**** INFORMATION SHOWN
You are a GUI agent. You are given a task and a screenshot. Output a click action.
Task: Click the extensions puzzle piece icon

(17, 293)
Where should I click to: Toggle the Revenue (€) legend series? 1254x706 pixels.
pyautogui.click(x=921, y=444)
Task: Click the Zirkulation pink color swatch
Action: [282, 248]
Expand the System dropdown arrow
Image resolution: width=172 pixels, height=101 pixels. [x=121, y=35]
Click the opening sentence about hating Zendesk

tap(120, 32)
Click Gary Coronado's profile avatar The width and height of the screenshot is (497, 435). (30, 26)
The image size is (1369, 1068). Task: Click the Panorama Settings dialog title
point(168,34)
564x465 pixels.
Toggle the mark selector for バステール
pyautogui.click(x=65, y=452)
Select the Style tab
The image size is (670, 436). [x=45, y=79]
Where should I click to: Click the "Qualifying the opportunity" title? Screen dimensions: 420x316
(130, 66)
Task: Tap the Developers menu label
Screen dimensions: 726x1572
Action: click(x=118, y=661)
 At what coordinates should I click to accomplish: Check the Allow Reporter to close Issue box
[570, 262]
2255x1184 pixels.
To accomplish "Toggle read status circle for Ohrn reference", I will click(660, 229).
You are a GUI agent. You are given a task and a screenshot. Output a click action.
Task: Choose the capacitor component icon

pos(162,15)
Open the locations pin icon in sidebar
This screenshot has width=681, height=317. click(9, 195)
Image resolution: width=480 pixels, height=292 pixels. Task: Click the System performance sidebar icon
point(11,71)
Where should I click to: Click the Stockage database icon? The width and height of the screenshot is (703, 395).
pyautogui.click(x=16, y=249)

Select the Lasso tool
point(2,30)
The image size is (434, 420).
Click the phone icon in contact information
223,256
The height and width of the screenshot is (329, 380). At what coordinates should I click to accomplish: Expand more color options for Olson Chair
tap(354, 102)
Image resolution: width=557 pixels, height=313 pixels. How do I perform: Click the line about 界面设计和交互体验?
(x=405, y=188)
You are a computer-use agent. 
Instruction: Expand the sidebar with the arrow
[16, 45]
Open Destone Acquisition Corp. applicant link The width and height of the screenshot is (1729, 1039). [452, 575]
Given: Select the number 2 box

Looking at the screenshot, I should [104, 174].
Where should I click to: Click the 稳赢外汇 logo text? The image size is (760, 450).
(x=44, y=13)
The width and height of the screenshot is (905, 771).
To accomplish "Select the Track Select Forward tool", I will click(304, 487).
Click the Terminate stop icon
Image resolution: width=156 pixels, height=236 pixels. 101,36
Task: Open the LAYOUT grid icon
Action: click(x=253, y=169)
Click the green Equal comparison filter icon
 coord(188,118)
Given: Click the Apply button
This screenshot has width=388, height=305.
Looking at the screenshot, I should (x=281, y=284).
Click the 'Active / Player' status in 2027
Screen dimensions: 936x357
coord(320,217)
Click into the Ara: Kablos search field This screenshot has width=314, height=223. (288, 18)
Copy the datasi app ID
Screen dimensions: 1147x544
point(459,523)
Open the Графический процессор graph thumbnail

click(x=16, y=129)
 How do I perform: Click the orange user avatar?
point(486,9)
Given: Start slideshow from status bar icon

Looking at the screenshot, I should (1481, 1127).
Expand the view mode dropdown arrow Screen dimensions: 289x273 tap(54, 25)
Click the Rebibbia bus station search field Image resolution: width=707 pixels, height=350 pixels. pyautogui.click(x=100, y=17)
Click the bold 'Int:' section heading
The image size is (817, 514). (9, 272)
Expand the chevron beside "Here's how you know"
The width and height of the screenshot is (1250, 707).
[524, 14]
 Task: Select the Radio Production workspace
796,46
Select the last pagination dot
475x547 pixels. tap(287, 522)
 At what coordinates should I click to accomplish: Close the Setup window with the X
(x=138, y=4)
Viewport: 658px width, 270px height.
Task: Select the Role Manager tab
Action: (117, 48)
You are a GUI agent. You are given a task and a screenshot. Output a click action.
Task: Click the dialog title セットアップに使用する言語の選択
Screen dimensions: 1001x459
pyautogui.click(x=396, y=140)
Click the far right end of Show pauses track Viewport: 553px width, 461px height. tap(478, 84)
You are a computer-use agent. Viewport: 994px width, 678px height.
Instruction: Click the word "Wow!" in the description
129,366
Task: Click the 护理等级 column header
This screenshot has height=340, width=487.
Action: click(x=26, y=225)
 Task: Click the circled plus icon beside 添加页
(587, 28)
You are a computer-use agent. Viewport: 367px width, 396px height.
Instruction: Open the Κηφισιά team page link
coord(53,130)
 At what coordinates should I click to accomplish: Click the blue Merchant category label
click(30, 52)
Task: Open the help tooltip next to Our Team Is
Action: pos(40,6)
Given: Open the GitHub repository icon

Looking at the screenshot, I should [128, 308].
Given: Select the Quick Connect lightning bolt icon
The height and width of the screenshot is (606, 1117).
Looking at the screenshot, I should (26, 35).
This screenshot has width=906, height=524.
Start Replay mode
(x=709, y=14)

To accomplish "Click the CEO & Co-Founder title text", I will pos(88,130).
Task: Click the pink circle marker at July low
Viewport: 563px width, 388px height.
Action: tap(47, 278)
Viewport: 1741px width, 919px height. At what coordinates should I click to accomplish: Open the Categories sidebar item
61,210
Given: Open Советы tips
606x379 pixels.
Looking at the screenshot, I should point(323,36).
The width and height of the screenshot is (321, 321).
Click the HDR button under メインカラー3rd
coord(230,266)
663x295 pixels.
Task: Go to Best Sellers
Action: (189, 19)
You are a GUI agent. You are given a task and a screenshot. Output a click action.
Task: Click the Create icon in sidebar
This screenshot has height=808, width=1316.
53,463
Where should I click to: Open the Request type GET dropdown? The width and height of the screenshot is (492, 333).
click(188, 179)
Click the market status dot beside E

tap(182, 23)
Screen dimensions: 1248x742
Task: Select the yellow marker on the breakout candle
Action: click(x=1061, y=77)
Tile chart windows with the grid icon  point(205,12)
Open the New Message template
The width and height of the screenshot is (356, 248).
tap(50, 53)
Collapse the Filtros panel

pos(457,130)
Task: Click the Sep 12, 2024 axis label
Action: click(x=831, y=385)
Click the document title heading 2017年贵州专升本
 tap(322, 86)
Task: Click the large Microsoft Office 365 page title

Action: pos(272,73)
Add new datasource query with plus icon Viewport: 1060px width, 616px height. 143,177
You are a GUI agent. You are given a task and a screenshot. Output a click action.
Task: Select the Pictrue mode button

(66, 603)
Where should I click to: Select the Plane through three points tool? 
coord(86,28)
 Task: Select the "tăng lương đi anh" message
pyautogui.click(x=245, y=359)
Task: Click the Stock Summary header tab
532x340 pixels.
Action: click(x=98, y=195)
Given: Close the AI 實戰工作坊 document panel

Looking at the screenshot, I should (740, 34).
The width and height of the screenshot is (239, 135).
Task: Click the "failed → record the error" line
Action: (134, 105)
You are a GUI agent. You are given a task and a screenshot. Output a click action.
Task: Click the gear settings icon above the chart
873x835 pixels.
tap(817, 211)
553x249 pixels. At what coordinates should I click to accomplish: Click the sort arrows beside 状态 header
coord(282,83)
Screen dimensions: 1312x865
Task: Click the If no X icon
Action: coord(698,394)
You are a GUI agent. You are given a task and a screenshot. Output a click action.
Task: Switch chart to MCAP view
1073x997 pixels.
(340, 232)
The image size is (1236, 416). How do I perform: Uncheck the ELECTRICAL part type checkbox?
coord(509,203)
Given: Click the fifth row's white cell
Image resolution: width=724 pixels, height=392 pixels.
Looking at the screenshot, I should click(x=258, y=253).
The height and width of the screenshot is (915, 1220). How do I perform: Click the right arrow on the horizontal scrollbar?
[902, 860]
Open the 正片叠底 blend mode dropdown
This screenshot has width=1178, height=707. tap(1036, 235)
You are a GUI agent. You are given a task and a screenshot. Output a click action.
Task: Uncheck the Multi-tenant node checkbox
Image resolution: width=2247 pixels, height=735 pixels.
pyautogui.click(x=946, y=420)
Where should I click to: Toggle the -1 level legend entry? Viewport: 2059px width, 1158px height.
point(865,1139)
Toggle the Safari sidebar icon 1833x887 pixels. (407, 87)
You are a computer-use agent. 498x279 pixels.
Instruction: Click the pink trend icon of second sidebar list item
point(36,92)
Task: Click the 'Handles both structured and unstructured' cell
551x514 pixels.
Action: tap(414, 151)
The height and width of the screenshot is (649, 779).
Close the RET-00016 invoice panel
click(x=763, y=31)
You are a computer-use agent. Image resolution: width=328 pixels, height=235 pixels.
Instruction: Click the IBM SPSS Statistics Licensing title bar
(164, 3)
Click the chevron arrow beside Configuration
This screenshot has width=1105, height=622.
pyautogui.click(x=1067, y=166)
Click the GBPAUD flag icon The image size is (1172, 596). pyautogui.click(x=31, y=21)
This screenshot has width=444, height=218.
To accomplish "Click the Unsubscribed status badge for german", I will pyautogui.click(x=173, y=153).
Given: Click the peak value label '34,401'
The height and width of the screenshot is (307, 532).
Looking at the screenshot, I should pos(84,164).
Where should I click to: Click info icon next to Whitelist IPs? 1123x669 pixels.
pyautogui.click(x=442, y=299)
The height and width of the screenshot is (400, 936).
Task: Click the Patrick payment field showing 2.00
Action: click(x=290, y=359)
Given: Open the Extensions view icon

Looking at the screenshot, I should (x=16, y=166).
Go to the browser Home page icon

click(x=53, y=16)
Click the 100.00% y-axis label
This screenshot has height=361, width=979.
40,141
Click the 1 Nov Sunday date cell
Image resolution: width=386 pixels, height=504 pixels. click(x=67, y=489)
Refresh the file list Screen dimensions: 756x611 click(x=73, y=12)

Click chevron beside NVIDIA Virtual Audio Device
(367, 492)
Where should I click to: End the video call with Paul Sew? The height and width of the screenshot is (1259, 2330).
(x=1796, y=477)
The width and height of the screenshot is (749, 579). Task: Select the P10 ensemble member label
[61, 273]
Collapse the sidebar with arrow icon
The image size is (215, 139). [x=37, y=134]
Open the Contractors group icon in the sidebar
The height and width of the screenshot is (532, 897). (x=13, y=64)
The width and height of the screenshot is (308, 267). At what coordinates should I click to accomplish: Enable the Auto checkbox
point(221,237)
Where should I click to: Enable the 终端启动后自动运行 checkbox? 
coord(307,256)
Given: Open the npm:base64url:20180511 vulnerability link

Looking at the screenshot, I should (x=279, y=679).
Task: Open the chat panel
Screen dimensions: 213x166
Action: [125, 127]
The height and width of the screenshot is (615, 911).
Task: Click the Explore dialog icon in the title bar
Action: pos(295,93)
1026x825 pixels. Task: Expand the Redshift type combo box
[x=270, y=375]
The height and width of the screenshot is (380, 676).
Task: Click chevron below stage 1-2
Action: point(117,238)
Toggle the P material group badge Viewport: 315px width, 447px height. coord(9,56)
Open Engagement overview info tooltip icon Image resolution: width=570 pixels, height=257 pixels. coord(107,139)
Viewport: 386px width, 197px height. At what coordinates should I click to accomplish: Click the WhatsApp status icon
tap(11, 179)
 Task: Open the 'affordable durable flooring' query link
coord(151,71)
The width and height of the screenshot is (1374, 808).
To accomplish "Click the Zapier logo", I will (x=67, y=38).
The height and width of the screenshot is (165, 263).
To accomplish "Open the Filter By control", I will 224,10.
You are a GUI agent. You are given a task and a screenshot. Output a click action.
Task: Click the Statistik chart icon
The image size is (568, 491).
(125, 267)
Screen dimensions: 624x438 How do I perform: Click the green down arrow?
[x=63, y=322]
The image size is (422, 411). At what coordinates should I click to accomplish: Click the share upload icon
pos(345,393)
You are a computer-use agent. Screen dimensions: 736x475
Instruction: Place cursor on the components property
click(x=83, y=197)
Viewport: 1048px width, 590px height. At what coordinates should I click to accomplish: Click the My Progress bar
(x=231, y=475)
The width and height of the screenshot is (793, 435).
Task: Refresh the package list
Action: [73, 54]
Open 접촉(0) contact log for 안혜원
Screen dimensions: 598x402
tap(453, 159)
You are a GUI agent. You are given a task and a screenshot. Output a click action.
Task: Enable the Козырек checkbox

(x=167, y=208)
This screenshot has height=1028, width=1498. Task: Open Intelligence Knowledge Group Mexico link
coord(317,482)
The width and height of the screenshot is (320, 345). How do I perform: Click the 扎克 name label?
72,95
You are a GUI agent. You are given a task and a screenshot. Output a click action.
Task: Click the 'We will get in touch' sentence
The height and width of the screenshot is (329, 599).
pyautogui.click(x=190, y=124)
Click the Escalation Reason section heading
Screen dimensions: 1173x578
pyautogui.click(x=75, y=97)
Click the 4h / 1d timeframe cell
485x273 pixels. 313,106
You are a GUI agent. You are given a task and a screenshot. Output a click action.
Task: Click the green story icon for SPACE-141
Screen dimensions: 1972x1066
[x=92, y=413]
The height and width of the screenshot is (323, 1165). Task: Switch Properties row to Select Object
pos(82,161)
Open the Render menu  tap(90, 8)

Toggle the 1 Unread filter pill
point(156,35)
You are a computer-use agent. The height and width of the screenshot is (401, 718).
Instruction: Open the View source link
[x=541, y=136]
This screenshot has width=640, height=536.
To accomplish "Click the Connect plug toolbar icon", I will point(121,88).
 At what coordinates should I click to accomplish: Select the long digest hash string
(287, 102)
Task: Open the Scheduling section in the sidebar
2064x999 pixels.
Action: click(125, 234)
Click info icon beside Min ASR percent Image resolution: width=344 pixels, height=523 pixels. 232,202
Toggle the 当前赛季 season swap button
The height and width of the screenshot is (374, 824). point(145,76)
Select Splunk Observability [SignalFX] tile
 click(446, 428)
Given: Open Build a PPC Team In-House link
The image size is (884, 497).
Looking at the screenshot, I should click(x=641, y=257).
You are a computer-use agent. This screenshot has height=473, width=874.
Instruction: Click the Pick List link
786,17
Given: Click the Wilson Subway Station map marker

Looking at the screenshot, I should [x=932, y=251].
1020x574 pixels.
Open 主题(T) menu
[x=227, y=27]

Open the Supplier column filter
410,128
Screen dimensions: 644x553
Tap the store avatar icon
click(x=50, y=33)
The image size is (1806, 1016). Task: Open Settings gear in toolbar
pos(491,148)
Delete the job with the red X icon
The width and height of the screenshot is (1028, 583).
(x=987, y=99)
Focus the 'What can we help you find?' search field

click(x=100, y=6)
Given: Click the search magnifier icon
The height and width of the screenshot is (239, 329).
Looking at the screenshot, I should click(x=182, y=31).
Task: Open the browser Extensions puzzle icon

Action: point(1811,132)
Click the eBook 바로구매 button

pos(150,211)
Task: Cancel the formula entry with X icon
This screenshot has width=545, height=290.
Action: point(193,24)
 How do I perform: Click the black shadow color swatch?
********
## PROBLEM DETAILS
Locate each line in the entries above that contains the string "contact" and copy those lines verbatim.

## SOLUTION
Click the phone icon in contact information
Open 접촉(0) contact log for 안혜원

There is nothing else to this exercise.